I started this thread mainly to remind myself to try and find a solution this weekend, but also to see if anyone else has managed to fix their map lights permanently.
 

Mooseman

Moderator
Dec 4, 2011
25,344
Ottawa, ON
Yep, I have the same issue if only turning on the reading light. Only solution I've found was to open the vanity mirror. I don't know why, it just works. They must be wired together or something.

When opening the door though, it's full bright.
 

Blckshdw

Moderator
Nov 20, 2011
10,684
Tampa Bay Area, FL
I'm not too sure about the non functioning button thing you've got going on, but the reading lights vs dome lights brightness is a platform wide issue. I suspect they are on a PWM signal, same thing as DRLs vs low beams. If you pulled one of the dome lights down, you probably noticed there are 3 wires instead of just a positive and negative.
 

gpking

Original poster
Member
Dec 27, 2013
534
Berkeley Springs, WV
Correct, the dome lights and vanity mirrors are wired together. Looking at the schematic, I'm not sure why they make any difference. The only problem is I don't have lighted vanity mirrors.

uploadfromtaptalk1406630079103.jpg

To clarify, all lights come on full brightness as dome lights, but if I trigger the map light, the map light will go to like 50% brightness. Off, and it returns to 100% again.

The solution I had thunk up would be to cut B18, then fuse it and run the end that goes to the map lights directly to a power source. I'll need to get the multimeter out and see if B18 really is the problem though before I try this.
All I know is I've chased the issue all the way to the BCM.
 

DAlastDON

Member
Apr 6, 2014
5,550
Kentucky
I read your post last night and did some research myself. Could not post because my cable service went out.

The courtesy function of the overhead console light is PWM controlled. The map light function is not. I went out to the truck last night and observed the overhead console lights. All doors closed, lock or unlock the doors and the lights are slightly flickering. But if you enable the map light function of the light the flicker stops and the light gets slightly brighter.

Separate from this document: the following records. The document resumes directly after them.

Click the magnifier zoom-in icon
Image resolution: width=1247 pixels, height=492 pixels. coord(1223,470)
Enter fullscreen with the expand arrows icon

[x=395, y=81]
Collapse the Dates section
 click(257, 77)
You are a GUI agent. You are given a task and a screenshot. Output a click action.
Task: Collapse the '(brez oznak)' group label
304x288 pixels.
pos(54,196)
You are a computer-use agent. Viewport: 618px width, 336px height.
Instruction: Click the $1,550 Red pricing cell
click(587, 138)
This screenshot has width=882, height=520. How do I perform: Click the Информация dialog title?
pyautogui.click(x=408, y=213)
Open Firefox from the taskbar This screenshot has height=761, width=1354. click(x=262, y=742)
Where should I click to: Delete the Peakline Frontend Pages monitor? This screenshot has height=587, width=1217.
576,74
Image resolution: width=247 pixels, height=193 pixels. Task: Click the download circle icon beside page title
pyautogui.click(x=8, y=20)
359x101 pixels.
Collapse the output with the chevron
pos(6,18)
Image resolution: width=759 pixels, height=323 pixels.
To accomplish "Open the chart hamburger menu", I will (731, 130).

The map function and vanity mirrors do run off the same power source. Battery Rundown/Inadvertent Power. Its active for 20 minutes after the key is turned off. Possible retained accessory power if you don't go with one of the modules for chimes and on*.

Screen shot these for ya.


 

Blckshdw

Moderator
Nov 20, 2011
10,684
Tampa Bay Area, FL
:biggrin: Good thing we all know how to do the capacitor mod :deal:
 

DAlastDON

Member
Apr 6, 2014
5,550
Kentucky
Blckshdw said:
:biggrin: Good thing we all know how to do the capacitor mod :deal:
True. Wouldn't even interfere with the dimming of the lights when they go out.
 

gpking

Original poster
Member
Dec 27, 2013
534
Berkeley Springs, WV
DAlastDON said:
I read your post last night and did some research myself. Could not post because my cable service went out.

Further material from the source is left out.